### Exercise description
Through the line that contains "Click the blue share", return the data below exactly, starting at its first line; leave the rest out.

### Supplied data
====

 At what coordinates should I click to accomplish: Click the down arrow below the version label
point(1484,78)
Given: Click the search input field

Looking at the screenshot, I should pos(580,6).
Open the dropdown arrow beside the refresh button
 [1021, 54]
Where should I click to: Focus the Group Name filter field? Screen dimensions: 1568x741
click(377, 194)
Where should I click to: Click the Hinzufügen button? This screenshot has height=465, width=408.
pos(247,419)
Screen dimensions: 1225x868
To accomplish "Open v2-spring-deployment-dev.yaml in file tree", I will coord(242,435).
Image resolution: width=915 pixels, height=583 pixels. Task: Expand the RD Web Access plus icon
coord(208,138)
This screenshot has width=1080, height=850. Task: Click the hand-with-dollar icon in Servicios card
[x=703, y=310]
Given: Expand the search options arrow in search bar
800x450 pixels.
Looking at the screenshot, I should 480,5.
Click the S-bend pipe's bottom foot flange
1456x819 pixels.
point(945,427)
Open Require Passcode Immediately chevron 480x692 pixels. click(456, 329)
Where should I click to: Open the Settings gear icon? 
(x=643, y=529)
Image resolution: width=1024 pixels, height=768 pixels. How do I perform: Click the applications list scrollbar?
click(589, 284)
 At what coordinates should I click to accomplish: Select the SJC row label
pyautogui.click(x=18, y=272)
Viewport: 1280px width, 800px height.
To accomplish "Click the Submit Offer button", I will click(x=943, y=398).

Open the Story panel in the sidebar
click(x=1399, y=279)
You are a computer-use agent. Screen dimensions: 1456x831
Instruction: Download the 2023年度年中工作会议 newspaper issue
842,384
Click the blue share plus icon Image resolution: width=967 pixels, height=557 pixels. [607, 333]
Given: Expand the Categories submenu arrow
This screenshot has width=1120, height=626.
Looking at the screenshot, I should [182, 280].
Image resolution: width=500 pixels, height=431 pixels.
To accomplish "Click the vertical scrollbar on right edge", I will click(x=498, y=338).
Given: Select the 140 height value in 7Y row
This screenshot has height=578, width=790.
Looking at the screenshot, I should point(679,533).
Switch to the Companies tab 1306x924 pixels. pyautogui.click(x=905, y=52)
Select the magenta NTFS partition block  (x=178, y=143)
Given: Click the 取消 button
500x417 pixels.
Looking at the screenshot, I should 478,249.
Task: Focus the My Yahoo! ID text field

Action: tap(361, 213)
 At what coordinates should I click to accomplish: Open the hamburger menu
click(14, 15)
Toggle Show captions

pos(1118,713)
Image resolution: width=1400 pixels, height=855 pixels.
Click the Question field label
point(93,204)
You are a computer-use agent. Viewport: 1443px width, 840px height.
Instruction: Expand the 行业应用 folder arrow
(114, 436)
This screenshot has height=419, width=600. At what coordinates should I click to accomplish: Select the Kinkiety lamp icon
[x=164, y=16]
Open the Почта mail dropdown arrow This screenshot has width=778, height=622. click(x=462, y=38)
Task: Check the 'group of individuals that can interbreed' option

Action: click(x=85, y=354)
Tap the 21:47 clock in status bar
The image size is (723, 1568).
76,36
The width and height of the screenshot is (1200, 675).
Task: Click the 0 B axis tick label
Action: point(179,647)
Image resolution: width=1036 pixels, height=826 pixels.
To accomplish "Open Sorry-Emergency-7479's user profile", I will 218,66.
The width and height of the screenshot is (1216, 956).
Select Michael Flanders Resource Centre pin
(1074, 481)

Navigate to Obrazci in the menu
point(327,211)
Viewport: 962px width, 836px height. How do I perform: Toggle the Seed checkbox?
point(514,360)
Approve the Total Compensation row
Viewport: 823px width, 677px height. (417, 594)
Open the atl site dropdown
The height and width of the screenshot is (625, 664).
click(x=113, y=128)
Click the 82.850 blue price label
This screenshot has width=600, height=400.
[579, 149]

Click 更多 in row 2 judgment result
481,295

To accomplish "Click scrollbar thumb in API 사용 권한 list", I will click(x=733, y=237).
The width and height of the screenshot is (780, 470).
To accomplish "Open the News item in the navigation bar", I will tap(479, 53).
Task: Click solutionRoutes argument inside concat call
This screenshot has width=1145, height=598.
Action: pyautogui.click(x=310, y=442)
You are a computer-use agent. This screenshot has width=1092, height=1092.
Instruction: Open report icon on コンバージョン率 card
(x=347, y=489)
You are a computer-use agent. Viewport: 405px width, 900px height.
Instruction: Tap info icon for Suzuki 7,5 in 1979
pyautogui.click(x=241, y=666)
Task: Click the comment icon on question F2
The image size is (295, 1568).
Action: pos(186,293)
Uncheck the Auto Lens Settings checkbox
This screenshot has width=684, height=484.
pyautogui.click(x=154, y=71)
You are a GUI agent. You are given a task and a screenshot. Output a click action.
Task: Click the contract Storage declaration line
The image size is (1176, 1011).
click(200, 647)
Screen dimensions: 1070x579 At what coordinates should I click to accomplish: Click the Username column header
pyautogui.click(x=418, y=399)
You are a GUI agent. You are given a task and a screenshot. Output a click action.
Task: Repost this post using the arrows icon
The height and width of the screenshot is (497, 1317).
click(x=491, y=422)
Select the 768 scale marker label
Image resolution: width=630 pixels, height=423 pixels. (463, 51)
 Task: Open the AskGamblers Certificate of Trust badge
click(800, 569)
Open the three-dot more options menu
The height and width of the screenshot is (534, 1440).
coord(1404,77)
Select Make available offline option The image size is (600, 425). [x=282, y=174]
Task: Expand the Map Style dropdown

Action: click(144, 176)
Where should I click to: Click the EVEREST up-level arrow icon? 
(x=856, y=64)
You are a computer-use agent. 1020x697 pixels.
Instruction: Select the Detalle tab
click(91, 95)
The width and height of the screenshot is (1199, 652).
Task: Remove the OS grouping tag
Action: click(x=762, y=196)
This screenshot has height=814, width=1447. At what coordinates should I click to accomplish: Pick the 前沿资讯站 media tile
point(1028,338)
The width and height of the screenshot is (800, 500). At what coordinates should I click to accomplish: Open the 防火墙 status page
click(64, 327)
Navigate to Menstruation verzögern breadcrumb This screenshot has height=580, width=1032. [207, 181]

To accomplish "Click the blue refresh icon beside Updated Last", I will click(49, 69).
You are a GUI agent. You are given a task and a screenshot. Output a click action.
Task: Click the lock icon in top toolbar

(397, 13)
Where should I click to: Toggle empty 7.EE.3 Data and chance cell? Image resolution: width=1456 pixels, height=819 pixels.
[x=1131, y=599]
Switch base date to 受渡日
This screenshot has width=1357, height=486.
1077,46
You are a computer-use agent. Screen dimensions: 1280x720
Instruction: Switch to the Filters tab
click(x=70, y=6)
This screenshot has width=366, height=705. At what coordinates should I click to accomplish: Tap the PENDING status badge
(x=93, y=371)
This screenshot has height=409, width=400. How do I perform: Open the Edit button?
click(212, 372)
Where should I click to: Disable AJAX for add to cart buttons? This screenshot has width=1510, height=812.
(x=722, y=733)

====

### Solution below
 At what coordinates should I click to accomplish: Click the down arrow below the version label
point(1484,78)
Given: Click the search input field

Looking at the screenshot, I should pos(580,6).
Open the dropdown arrow beside the refresh button
 [1021, 54]
Where should I click to: Focus the Group Name filter field? Screen dimensions: 1568x741
click(377, 194)
Where should I click to: Click the Hinzufügen button? This screenshot has height=465, width=408.
pos(247,419)
Screen dimensions: 1225x868
To accomplish "Open v2-spring-deployment-dev.yaml in file tree", I will coord(242,435).
Image resolution: width=915 pixels, height=583 pixels. Task: Expand the RD Web Access plus icon
coord(208,138)
This screenshot has width=1080, height=850. Task: Click the hand-with-dollar icon in Servicios card
[x=703, y=310]
Given: Expand the search options arrow in search bar
800x450 pixels.
Looking at the screenshot, I should 480,5.
Click the S-bend pipe's bottom foot flange
1456x819 pixels.
point(945,427)
Open Require Passcode Immediately chevron 480x692 pixels. click(456, 329)
Where should I click to: Open the Settings gear icon? 
(x=643, y=529)
Image resolution: width=1024 pixels, height=768 pixels. How do I perform: Click the applications list scrollbar?
click(589, 284)
 At what coordinates should I click to accomplish: Select the SJC row label
pyautogui.click(x=18, y=272)
Viewport: 1280px width, 800px height.
To accomplish "Click the Submit Offer button", I will click(x=943, y=398).

Open the Story panel in the sidebar
click(x=1399, y=279)
You are a computer-use agent. Screen dimensions: 1456x831
Instruction: Download the 2023年度年中工作会议 newspaper issue
842,384
Click the blue share plus icon Image resolution: width=967 pixels, height=557 pixels. [607, 333]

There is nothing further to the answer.